Premièrement, il faut de l’équilibre. Vous êtes vous-même trop attaché au principe de la méthode, de la rigueur, dans ce qu’elle a de plus positif – c’est-à-dire lorsqu’il s’agit de la démarche politique, et non des politiques économiques –, pour ne pas accepter que nous ne parviendrons pas à sortir de la crise si nous ne faisons pas des efforts de redressement de nos comptes publics.

Si nous pouvons discuter des modalités de ce redressement, nous ne pouvons nous y soustraire. Par conséquent, nous serons d’autant plus crédibles à réorienter les politiques de l’Union européenne que nous apparaîtrons aux yeux de nos interlocuteurs européens comme totalement déterminés à rétablir nos comptes.

Deuxièmement, comme nous savons que le rétablissement de nos comptes n’est pas possible s’il n’y a pas de croissance, nous devons être absolument déterminés à créer les conditions de la croissance.

Troisièmement, – c’est là qu’intervient la dimension de subtilité, après l’équilibre entre croissance et disciplines, et l’Europe n’est plus une maison de redressement s’il y a de la croissance à côté des disciplines, elle est alors simplement une maison bien tenue ; et, entre une maison bien tenue et une maison de redressement, il y a toute la différence qui sépare le bon ordonnancement des choses de la rudesse des disciplines lorsqu’elles sont exclusives de tout le reste – nous devons donner aux concepts le contenu qui correspond à nos orientations.

Si l’on veut faire converger les politiques économiques et que la contractualisation est l’outil de la convergence, alors donnons à la contractualisation un périmètre qui permet d’aborder tout le champ de ces politiques. Et, si les politiques économiques ne peuvent converger que dès lors que les pays qui le jugent utiles opèrent les réformes structurelles nécessaires, faisons également en sorte que les grands investissements de croissance dont l’Europe a besoin et la politique de l’emploi soient contractualisés.
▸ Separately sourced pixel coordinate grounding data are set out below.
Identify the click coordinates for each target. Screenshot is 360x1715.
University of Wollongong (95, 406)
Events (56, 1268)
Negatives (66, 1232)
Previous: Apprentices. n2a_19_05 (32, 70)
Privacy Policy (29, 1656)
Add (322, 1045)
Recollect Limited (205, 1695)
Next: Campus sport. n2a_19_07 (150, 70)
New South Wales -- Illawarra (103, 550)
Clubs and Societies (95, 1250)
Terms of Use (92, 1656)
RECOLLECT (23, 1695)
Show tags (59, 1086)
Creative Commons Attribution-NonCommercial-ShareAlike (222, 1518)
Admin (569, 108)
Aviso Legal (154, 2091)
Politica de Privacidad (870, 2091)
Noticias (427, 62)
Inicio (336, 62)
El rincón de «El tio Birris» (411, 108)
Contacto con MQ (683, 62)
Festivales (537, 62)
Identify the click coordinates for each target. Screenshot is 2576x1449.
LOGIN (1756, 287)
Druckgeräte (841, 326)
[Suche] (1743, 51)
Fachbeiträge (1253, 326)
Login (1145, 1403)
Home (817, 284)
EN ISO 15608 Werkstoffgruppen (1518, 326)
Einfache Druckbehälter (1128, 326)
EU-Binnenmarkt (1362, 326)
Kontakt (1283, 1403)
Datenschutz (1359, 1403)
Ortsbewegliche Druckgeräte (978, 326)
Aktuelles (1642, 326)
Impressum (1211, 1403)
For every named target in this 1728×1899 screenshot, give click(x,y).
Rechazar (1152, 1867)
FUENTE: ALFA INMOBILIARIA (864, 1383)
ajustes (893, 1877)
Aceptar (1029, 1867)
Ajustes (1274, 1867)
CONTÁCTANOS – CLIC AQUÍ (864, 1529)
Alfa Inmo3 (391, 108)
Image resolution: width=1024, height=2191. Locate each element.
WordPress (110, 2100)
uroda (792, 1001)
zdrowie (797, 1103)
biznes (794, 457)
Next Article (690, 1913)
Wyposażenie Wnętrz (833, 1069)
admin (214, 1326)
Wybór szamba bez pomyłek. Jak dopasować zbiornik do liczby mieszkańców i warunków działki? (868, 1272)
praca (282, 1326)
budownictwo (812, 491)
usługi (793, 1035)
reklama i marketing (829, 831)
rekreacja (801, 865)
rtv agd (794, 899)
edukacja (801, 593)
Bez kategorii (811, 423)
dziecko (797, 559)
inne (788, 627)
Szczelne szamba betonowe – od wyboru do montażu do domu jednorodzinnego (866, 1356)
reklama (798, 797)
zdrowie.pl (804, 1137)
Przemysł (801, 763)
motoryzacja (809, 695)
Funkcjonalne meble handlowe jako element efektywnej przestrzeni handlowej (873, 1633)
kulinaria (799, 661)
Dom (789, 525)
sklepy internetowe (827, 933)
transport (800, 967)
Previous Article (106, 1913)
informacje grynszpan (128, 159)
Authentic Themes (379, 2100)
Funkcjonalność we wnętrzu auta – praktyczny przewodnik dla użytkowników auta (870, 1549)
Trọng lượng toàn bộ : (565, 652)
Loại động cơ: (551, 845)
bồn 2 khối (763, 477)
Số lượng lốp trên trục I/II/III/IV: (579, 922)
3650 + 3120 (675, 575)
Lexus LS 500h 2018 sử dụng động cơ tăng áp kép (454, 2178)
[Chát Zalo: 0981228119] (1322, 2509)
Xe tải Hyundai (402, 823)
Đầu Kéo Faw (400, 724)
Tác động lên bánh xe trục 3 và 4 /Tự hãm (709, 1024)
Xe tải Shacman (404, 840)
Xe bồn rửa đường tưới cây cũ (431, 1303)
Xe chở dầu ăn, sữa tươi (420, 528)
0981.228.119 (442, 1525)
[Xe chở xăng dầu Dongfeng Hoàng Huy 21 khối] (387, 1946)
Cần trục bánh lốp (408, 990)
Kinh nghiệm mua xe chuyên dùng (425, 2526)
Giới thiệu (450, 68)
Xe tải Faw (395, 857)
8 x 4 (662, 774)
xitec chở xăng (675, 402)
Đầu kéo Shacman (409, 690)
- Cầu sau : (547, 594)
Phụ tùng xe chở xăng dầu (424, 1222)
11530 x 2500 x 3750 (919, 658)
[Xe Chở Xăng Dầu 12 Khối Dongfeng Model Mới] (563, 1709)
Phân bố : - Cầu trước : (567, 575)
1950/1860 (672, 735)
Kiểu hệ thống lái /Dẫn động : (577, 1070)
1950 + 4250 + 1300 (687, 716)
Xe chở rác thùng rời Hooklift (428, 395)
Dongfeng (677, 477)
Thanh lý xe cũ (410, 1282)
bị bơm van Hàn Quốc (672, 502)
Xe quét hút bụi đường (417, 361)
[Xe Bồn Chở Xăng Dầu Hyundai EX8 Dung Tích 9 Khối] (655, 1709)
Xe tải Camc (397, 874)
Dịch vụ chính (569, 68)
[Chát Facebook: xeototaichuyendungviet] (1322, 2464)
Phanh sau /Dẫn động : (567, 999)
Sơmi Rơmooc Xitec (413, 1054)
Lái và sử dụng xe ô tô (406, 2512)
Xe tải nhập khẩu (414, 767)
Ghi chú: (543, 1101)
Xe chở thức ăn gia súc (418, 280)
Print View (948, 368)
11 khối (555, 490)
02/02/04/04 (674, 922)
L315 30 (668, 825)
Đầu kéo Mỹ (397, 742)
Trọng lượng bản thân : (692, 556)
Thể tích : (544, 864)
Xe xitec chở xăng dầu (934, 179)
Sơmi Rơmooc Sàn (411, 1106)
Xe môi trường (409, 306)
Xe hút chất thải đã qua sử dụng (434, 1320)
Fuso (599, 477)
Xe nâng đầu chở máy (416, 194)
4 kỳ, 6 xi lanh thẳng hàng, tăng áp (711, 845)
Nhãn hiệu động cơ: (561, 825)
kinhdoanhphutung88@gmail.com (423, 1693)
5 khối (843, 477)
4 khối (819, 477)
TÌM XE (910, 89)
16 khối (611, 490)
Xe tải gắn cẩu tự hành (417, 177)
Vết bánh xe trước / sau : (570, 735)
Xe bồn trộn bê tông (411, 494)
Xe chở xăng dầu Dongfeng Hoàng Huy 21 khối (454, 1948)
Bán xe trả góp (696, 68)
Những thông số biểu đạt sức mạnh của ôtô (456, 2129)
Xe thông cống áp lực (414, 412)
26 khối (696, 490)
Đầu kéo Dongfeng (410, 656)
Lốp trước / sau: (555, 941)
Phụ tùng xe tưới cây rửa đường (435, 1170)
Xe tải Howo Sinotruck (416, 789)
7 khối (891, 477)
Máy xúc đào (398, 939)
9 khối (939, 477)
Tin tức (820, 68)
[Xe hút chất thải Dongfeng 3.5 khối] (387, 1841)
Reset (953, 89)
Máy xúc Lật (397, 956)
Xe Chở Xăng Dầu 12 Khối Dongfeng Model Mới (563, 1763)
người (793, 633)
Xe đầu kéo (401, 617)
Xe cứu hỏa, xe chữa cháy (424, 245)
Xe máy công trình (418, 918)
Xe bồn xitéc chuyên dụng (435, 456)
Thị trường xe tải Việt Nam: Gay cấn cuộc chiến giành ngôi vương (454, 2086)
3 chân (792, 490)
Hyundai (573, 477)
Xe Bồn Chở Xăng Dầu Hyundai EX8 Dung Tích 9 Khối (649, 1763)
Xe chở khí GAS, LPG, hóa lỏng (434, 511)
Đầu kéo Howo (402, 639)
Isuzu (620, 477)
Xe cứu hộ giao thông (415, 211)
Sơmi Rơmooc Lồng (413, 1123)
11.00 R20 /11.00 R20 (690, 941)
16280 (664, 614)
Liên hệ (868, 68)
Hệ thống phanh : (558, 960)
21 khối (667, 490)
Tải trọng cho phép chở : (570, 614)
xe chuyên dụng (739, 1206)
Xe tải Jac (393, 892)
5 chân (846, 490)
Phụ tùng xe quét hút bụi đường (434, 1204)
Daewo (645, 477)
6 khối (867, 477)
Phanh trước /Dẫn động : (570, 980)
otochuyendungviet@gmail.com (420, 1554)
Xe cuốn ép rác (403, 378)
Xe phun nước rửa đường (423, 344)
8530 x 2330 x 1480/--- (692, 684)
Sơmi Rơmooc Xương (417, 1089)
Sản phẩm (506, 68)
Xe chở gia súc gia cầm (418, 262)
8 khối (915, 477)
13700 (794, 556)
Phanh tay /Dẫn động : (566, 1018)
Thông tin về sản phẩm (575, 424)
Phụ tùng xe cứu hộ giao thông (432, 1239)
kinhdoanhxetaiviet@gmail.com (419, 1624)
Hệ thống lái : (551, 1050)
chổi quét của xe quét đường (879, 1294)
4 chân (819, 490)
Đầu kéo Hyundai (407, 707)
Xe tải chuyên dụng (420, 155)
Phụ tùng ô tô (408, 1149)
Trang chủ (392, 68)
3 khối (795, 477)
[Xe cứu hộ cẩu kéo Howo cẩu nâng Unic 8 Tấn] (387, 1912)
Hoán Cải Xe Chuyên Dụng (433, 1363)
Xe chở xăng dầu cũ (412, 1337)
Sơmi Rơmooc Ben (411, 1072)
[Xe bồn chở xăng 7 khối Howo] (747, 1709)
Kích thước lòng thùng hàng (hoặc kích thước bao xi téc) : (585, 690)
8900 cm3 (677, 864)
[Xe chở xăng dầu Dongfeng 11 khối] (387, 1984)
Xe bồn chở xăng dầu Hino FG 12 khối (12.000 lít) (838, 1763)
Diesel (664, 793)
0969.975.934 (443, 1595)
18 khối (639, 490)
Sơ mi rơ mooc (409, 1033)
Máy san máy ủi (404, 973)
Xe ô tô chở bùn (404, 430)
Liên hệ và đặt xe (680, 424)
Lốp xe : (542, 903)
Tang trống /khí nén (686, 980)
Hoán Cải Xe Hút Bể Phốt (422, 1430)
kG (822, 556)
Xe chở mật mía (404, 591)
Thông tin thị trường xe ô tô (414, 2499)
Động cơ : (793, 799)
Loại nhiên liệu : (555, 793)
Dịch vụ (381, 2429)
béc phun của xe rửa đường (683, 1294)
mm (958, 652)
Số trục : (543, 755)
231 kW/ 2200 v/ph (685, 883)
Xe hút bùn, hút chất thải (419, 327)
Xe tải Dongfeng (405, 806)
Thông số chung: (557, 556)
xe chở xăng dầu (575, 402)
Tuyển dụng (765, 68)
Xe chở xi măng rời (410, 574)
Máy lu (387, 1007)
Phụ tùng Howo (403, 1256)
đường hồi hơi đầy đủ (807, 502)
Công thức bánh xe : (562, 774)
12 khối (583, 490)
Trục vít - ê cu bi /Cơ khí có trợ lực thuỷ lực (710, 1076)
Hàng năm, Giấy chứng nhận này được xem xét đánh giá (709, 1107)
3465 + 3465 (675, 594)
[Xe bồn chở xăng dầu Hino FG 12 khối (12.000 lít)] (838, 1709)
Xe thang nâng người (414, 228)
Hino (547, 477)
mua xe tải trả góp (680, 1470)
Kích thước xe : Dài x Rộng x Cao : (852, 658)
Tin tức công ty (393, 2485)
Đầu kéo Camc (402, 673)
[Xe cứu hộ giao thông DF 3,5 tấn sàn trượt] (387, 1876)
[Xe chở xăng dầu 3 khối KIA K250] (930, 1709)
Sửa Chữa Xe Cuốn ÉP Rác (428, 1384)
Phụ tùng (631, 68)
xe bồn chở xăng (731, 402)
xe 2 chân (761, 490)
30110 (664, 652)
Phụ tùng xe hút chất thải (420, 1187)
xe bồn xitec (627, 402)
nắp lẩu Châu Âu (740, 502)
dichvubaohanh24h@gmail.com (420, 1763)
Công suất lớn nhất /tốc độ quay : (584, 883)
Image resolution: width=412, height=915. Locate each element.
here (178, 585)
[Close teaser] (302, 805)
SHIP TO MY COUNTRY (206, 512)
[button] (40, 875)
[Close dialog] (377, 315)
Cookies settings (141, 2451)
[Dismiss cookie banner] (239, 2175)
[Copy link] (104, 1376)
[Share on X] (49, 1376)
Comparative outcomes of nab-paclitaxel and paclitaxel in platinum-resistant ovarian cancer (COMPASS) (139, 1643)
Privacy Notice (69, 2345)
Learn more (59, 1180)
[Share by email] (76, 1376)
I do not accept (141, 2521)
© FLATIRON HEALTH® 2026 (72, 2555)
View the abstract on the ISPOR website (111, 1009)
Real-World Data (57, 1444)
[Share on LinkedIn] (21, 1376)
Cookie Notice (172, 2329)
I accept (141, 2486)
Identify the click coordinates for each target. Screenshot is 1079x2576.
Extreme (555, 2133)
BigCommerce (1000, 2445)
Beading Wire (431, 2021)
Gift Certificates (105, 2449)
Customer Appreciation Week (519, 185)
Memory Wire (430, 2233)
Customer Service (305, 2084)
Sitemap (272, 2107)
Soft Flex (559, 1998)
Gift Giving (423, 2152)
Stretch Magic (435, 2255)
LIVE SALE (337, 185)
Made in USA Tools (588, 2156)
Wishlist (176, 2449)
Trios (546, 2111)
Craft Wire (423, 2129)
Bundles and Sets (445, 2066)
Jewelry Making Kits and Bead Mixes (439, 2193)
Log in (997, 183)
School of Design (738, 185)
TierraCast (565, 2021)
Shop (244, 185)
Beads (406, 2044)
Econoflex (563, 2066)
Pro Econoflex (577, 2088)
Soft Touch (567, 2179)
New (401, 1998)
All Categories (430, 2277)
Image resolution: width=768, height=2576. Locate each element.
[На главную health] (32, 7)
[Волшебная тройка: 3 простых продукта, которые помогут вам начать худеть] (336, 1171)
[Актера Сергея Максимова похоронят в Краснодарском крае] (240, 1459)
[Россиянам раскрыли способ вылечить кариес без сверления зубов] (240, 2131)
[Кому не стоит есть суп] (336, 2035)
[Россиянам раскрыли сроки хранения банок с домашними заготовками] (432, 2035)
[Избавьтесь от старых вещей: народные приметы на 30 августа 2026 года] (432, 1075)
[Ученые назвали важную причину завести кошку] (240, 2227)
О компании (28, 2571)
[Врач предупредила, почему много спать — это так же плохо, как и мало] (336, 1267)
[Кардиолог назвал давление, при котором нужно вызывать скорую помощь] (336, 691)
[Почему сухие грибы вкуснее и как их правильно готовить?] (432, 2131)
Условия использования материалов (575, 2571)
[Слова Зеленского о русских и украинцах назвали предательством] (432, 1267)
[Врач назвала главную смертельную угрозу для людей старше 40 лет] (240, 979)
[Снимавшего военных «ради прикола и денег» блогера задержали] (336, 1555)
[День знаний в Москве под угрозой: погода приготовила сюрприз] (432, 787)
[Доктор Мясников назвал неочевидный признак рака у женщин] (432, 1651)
Monsieur le sénateur, pour reprendre une expression qui vous est chère, ne laissons pas la contractualisation ajouter au « cliquetis de chaînes » ! (Sourires.) Faisons en sorte que la contractualisation soit appréhendée ainsi. Et c’est parce que nous voulons que la contractualisation soit appréhendée de la sorte que nous la préemptons comme un sujet auquel nous donnons un contenu qui correspond à nos orientations politiques. Dans ce cadre, le budget de la zone euro doit devenir un véritable outil d’amortissement des chocs conjoncturels et, par conséquent, un véritable outil contracyclique.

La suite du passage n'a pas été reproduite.